J: I know. Summer of chaos. Yeah. I, it’s September. 

Early September. Not that early, as we recording this, but there’s a little hint of fall in the air here in the Northeast, in the Midwest. And my summer of chaos I think is rapidly winding down. There’s hopefully as far as I know, there’s no more chaos planned. 

So I think for me, I’m gonna, I’m going to head into the Fall of Tranquility. That’s I’m going to talk myself into that. I don’t know what your fall looks like, but that’s where I’m headed.  

Crys: That sounds like a book title, and it doesn’t sound like a good thing. The fall of tranquility.  

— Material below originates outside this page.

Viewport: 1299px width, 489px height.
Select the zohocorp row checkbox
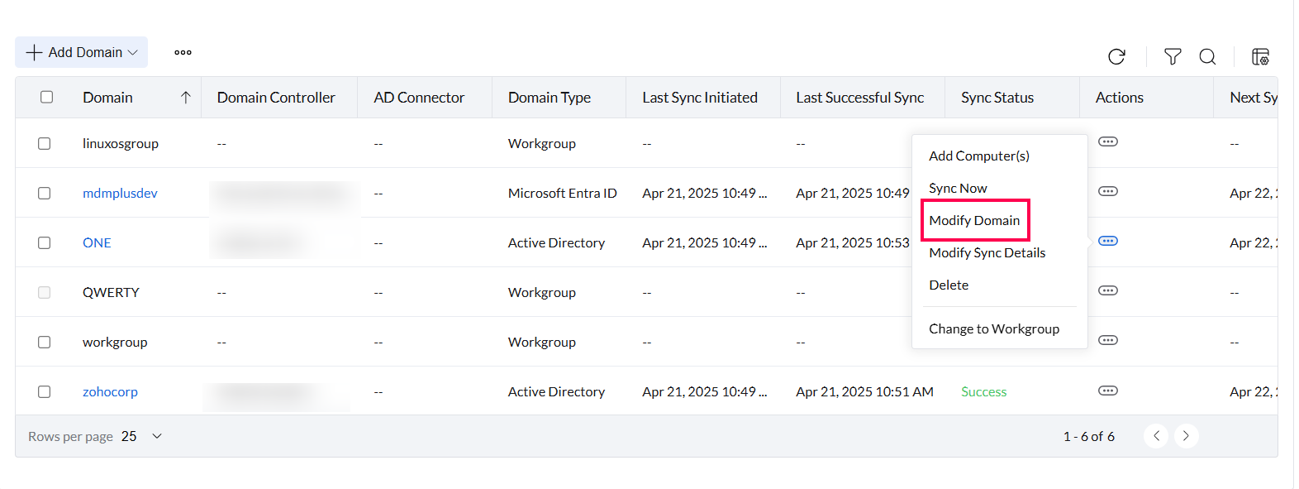point(45,391)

J: It should be autumn of tranquility. 

Crys: There you go. So you’ve been in your new place, what? Two, three weeks now?  

J: About two weeks. Yeah.  

Crys: How has been reestablishing or recreating schedules going for you or routines and systems?  

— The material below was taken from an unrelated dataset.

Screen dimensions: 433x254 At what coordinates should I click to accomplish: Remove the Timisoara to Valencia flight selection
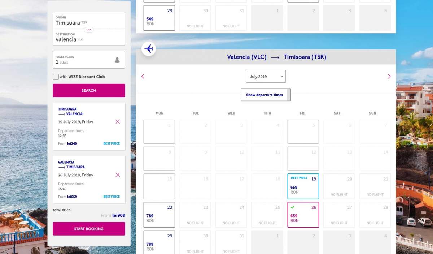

J: It’s been wonderful. There’ve been some changes. So my son who graduated is now in Portland and he used to drive my daughter, who’s a sophomore, to school or they would drive to school every day. So there’s been a little readjustment on shifting around, getting Brennan to school and who’s picking her up.  

The apartment is much smaller and it’s on a single level and I’m just loving that. Like it’s, I know you’ve had that experience, especially knowing what your living history has been, but like decluttering and then moving down. 

So like now I’m like two steps from the kitchen and I’m two steps from the bathroom and I don’t have steps to climb. And after 15 years in a family sized house it’s a nice change. I’m really enjoying it.  

Crys: Does that affect your focus at all? Or because everybody’s out of the house. It’s not a big deal. 

J: Yeah. That’s the thing. Everyone’s out of the house and even when they’re not it’s just my wife and my daughter, who’s 16 and neither of them really need me or want me around all that much. Yeah, even when they are home it’s not really that bad. Saturdays are a little tricky cause I like to get up. 

Like Saturday is just another day for me, but it’s the weekend for those two. So that’s that takes a little bit more of an adjustment but on the whole no it, it seems to be going pretty well.  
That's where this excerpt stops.